Steam Soap

Steam Soap and Candle Works
Steam Soap and Candle Works

As we’ve mentioned before, once steam became a practical means of operating machinery, it was also the byword for everything modern and efficient (as electricity would be some decades later). We’ve written of steam typography, steam crackers, and now a steam soap and candle works.

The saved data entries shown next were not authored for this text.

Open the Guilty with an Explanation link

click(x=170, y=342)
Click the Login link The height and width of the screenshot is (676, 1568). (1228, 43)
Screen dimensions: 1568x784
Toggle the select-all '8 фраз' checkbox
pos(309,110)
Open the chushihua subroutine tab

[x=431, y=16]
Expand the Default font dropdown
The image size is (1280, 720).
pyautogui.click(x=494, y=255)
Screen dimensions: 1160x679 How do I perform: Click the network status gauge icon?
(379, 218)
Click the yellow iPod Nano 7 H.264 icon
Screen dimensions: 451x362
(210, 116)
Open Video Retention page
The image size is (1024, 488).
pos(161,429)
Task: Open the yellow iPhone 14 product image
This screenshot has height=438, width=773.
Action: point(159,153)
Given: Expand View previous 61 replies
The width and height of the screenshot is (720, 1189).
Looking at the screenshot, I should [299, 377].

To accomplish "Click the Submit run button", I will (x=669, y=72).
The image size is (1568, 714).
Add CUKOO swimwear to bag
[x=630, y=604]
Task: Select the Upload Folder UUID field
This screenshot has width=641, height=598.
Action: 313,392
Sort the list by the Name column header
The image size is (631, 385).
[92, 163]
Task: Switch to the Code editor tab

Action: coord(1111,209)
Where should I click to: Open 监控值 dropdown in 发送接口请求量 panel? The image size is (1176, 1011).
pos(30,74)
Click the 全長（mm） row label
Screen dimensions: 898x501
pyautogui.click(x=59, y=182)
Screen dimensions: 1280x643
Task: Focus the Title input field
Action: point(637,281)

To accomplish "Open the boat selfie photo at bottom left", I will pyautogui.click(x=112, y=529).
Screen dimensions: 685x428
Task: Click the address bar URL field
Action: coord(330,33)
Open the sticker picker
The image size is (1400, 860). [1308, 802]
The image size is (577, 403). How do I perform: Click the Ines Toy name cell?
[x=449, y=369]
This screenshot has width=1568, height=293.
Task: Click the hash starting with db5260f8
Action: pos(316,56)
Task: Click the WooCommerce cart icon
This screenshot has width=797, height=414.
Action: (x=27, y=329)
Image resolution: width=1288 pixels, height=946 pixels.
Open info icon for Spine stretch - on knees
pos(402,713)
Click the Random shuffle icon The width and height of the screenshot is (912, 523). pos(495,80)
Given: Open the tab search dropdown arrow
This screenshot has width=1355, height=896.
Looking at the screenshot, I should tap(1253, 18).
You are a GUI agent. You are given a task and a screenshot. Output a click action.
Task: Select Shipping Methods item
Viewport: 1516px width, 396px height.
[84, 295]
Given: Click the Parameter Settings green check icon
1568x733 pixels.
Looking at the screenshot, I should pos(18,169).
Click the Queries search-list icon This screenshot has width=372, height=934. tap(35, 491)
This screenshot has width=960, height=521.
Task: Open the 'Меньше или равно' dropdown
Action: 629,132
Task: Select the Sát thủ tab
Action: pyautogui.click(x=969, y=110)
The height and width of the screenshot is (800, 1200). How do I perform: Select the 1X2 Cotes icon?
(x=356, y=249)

Clinton Ten Eyck was one of Albany’s venerable Ten Eyck family, who were among the first settlers. His grandfather was a judge and State Senator who was a member of the convention that ratified the United States Constitution in 1787. His father was County Sheriff. Clinton, it seems, caught the mercantile bug and went into the soap and candle business at the corner of Chapel and Canal streets (Canal is now Sheridan Avenue). When this ad ran in 1886, making such products involved rendering animal fat, and his location on the edge of Sheridan Hollow makes sense — close to the downtown trade, but also close to the West Albany railyard, which at that time was still one of the largest stockyards in the country. Nearby were many meat processors (such as the legendary and long-empty Tobin’s First Prize factory), all of which would have made a ready source of raw materials for his modern steam soap manufacture.

No fancy or expensive wrappers to keep adulteration from showing! Adulterating soap with sand and clay was common at the time, to add weight without adding any cleaning value, at very little cost.